Ali Hoca’yı Akil ayarlamış. Adam Kıbrıslı. Eh, doğal olarak, anglo-sakson pragmatizmi koklamış. Köşeli değil. Bayağı da becerikli. Beste de makamsal yapılı, melodik filandı. Bize ziyadesiyle uyuyordu. Hemen sahnelettik: Lale Çılgınlığı. Gerçek bir besteci. Duruma hemen uyum sağlıyor. Son dönemde, siyaseten sıkışıp da, laik cumhuriyetçilere biraz göz kırpmak zorunda kaldık ya, 2019 Mayıs’ında, acele tarafından bir soprano-klarinet ve orkestra için Nazım Hikmet besteledi. Yaman adam!

Bu işi ona verirdik ama, son yıllarda Kıbrıslı kimliği o kadar vurgulu ki, biliyorsun, gidip orada CSO filan kurdu, siyaseten uygun olmazdı. AB ilişkileri ölü, ABD ile buzul çağı, Doğu Akdeniz’de kapandayız, kalkıp da Kıbrıslı birine açılış operası besteletmek, horozlanmak anlamına gelir. Hiç sırası değil.

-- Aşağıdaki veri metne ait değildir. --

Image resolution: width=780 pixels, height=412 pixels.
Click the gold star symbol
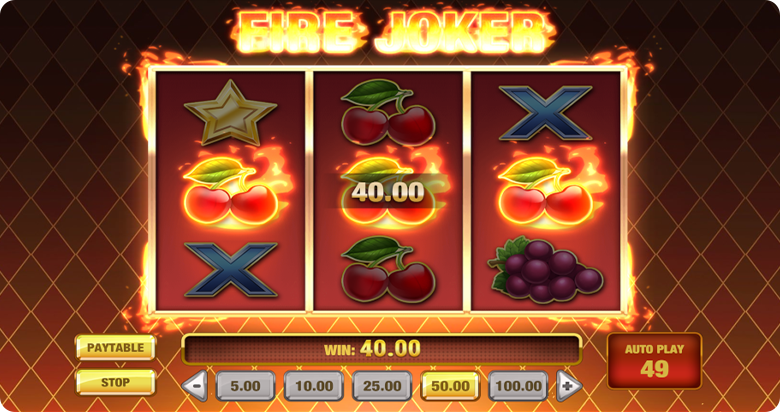(230, 112)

Gölgelerin gücü adına metalci Musa! Klasik orkestraya ney de koyar, radyo da…

A: Musa Göçmen de var.

S: Onu pek beğeniyoruz. Kafasında hiç sınır yok. Klasik müzik ukalası değil. Üstelik, müşterisi de çok. Hep özel sektörde çalışmış, esnaflığı biliyor. Zorluk çıkarmıyor. Klasik orkestraya ney koymuş, 2018’de Sultan Bestekârlar adıyla harika bir program yaptı. Bize ilaç gibi geldi; klasikçilere Osmanlı öpücüğü: Eviç Saz Semaisi, Neva Peşrev (Sultan II. Bayezid), Şehnaz Peşrev (Sultan I. Mahmud), Hicaz Kalender (Sultan II. Mahmud), Suz-i Dilara Peşrev (Sultan III. Selim), Hicaz Mandıra (Sultan Abdülaziz) vb.

Hem aziz ve muhterem sultanlarımızın ruhlarını şad eyledik, hem öz musikimiz vasıtasıyla, kadim kültürümüzün yüceliğini bir kez daha idrak ettik, hem de, alaturka diye küçümsedikleri klasik musikimizin, onlarınkini onların sazlarıyla nasıl gemlediğini gördük.

Allah onun velûd sanatçılığını daim eylesin!

A: Tamam da, bu Musa minyatür işler yapar. Piyasacıdır. 10 dakikadan fazla şarkı söyletemez. Opera dediğin en butik haliyle bile bir saat insan sesi. Asla beceremez; şarkıcı konserine döner, komik duruma düşersiniz. Ayrıca, adam şovmen. “Dikkat çek, malı okut” düsturunu öyle bir bellemiş ki, gerçekten sınırı yok. Mimar Sinan’a camide tepine, silkine heavy metal söyletmesi işten bile değil. Koca Sinan, Metal Sinan olur. Sizinki de topunuzu kazığa oturtur.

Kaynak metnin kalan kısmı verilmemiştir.